Option 1: Faecal Occult Blood Test every 1-2 years (FOBT stool test) +/- one lifetime colonoscopy at 60-65 years old

  • Conveniently done at home, this non-invasive, inexpensive test, detects “invisible” bleeding of  early stage “silent” bowel cancer or polyps
  • Bowel cancer or polyps may bleed silently for several years. The only way to find this silent bleeding is with a FOBT stool test.
  • On a 15 year program, it decreases your chance of dying from bowel cancer 1% per year if you check a FOBT every 2 years and 2% per year if done annually. Namely, it is proven to  decrease bowel cancer death by 15%  if repeated every 2 years or 30%  if repeated annually over 15 years respectively.
  • 1 or 2 negative FOBTs is not an “all clear”. Negative test may still have a cancer or polyps. You must stay in the program for over 10 -15 years to be worthwhile
  • positive FOBT = bowel cancer only 3-5%. All positive FOBTs need  colonoscopy to investigate cause.

 Option 2: Colonoscopy every 10 years (starting age: 40 if family history, 50 men, 55 women)

  • most accurate, well tolerated and probably the most effective
  • proven decrease bowel cancer death by at least 50%
  • needs bowel preparation, 2-4 hours in day hospital, sedation
  • most costly, and medicare does not covered this option.
  • 1 in 500 may have a serious complication
  • negative test does not exclude polyps or cancer in 100%.

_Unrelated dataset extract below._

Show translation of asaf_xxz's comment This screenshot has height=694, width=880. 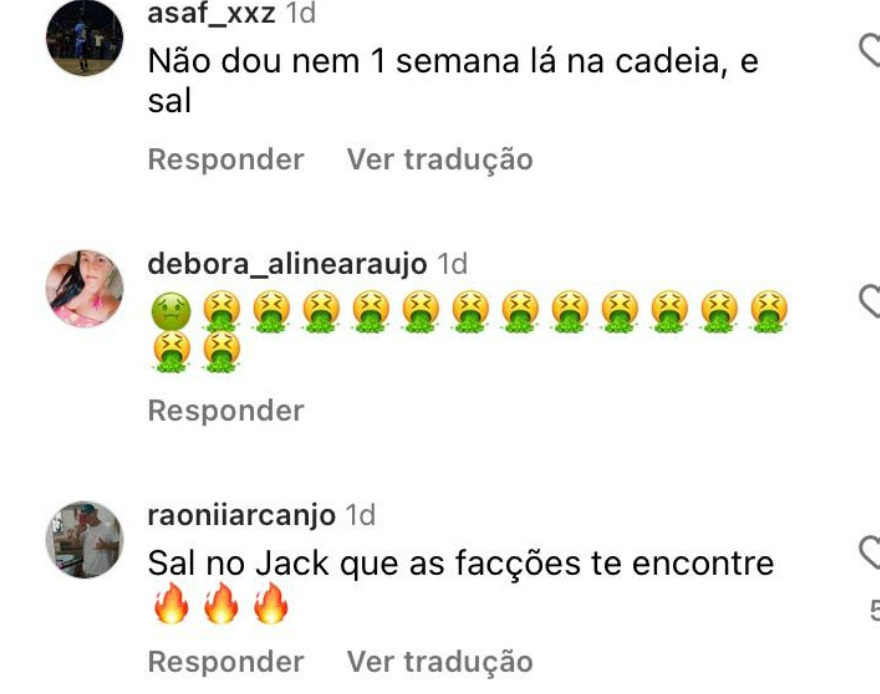[x=439, y=159]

 Option 3: Flexible sigmoidoscopy every 5 years plus FOBT

  • This is a common choice in the UK.
  • accurate, avoid large volume bowel preparation, no sedation
  • only examines left side of bowel where most bowel cancer is found and to decrease risk of missing right-sided lesions do FOBT
  • 1 in 15000 may have a serious complication

Option 4: CT- colonography every 5 years

  • accurate and easy to perform provided reporting doctor is experienced
  • may miss small polyps, needs bowel prep, may be uncomfortable
  • radiation dose = 350 Xrays
  • need colonoscopy for polyps
  • often find irrelevant lesions which bring further worry and require followup testing and scans for month/years

Is bowel screening for me?

  • If you are 50 years or over, bowel cancer screening may save your life. Even if 40 years old there can be benefits.
  • Australians are being invited to take part in the Government funded National Bowel Cancer screening program using the “FOBT every 2 years” option.
  • Over 70% of Australians have probably had some form of bowel cancer screening
  • About 70% (even when offered FOBT screening) do not take it up. This may be partly why we have not seen a significant decrease in bowel cancer deaths in Australia since the 1960s.
  • Many people who come to a specialist favour colonoscopy every 10 years (or every 5 years if there is a moderate family history). There are also many who choose the less invasive, convenient FOBT stool test at home every year (or two).
  • Screening for bowel cancer, when you feel well, have no symptoms and have no family member with bowel cancer, is a preventative health decision.
  • Other examples include: asking a doctor for a‘flu shot or to check your blood pressure or sugar level for diabetes, or an annual skin check for skin cancers, or for women, a mammogram for breast cancer or pap smears for cervical cancer or, for men a prostate examination
  • Talk your decision over with your doctor. Encourage the people close to you over 50 to do the same. Each option has a set of benefits and risks. None is 100% accurate. Any form of bowel cancer screening may save your life or a loved one and is better than waiting until it is too late.

"Are you over 50?

                                             ... then you are at significant risk for bowel cancer.

As Australians we are number 3 in the world rankings after Slovenia and New Zealand"

"Deaths from bowel cancer have not fallen much since the 1960s.

Don’t die from embarrassment. Screening saves lives.”